### How to complete this task:
Up to and including the line with "Given: Go to next page with right arrow", restate the records below word for word, beginning with their first line.

-*-

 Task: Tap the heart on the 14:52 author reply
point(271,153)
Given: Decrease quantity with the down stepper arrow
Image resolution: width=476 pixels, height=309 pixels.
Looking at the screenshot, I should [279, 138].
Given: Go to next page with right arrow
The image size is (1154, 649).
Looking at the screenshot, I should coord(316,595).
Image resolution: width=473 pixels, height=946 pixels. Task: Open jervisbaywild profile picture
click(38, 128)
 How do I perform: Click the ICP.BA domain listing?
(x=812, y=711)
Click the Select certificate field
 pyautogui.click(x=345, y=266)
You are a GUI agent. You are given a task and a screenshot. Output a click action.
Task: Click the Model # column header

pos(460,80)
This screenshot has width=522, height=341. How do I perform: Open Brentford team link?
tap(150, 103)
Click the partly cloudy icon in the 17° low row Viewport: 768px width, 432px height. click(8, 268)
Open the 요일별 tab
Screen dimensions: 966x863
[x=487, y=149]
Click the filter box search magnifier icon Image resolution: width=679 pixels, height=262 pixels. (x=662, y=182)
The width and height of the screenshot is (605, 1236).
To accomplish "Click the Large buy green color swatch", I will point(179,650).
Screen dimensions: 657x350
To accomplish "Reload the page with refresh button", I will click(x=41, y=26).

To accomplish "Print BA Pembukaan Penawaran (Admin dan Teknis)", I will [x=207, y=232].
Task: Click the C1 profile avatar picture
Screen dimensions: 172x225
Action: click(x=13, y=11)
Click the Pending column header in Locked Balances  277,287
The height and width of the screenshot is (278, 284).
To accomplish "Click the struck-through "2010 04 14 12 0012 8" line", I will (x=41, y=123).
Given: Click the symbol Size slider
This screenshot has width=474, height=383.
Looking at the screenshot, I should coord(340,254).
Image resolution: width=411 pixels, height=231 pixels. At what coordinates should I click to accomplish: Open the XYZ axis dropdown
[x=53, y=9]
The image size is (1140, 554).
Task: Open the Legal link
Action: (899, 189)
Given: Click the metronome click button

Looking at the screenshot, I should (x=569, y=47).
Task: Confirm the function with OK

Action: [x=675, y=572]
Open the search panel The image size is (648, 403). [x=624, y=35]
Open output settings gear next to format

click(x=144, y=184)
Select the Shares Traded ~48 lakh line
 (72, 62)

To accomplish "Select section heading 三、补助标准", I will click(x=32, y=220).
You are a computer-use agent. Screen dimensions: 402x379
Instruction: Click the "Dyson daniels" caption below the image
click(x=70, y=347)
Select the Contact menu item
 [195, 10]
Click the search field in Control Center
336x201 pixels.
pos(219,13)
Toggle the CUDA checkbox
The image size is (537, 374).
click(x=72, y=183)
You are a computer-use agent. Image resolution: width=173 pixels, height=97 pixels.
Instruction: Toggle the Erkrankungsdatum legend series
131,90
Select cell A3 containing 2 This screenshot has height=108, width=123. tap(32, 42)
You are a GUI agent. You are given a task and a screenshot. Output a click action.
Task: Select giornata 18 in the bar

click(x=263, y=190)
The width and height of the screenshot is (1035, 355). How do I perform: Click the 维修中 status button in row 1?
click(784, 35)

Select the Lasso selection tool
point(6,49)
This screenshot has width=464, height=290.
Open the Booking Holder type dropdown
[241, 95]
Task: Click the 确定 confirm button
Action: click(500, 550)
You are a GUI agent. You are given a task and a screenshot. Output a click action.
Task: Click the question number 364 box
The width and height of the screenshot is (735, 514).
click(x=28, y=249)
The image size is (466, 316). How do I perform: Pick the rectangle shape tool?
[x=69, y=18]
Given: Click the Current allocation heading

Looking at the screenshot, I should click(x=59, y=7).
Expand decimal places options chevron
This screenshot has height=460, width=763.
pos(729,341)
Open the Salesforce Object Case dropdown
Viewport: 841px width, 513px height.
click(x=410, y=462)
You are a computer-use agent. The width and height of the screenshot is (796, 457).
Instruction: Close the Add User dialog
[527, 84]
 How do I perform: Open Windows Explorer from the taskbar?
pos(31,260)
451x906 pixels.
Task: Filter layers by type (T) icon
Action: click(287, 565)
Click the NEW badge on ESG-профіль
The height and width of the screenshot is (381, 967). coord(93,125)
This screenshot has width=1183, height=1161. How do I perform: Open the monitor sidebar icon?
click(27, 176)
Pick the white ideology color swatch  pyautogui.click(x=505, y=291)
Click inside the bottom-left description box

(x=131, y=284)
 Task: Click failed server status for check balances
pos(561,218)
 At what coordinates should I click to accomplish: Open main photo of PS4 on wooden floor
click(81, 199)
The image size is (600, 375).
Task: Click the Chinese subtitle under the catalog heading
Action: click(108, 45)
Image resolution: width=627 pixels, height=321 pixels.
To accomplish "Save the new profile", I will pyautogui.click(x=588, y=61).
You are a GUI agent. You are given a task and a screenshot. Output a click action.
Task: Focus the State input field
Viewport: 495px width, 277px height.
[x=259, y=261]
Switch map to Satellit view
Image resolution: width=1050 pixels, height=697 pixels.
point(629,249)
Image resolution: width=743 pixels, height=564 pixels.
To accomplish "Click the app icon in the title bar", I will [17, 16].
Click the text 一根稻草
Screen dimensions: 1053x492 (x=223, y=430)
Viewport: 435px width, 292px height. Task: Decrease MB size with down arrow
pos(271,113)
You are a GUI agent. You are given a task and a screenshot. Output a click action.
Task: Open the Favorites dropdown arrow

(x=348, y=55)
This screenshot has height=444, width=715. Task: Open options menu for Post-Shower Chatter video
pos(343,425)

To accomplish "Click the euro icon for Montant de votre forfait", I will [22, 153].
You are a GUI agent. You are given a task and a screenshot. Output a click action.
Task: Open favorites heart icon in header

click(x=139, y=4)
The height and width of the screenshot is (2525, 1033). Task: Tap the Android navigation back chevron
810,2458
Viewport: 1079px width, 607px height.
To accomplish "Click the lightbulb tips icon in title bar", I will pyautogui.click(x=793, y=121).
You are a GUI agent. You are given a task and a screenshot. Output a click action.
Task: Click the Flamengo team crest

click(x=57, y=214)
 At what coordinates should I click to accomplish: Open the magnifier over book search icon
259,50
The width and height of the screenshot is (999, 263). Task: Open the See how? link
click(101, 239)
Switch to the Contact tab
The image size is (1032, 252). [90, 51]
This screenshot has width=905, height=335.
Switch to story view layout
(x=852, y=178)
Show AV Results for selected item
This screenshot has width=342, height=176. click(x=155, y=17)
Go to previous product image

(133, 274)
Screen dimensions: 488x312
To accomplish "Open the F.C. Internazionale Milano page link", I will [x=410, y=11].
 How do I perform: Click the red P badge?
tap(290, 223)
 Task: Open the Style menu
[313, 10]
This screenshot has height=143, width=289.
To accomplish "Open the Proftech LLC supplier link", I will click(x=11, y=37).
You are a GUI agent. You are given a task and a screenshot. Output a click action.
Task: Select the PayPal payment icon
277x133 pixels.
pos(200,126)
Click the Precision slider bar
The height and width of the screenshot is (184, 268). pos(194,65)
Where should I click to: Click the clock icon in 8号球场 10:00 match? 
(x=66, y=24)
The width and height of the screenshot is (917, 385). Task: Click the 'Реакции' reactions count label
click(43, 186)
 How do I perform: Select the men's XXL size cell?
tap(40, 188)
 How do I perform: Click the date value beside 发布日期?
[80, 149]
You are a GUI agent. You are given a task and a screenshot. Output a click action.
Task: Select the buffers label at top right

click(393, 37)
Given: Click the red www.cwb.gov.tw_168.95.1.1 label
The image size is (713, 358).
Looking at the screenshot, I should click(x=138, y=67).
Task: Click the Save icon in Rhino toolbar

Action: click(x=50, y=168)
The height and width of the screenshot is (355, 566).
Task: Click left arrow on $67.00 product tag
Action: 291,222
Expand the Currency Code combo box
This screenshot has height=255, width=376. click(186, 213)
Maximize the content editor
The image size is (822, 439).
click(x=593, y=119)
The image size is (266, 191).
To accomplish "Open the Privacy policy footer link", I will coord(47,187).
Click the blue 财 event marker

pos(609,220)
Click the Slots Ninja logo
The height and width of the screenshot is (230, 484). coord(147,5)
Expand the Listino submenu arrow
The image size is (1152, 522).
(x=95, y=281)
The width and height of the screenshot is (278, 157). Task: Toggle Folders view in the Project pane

-*-

### Response to this exercise:
 Task: Tap the heart on the 14:52 author reply
point(271,153)
Given: Decrease quantity with the down stepper arrow
Image resolution: width=476 pixels, height=309 pixels.
Looking at the screenshot, I should [279, 138].
Given: Go to next page with right arrow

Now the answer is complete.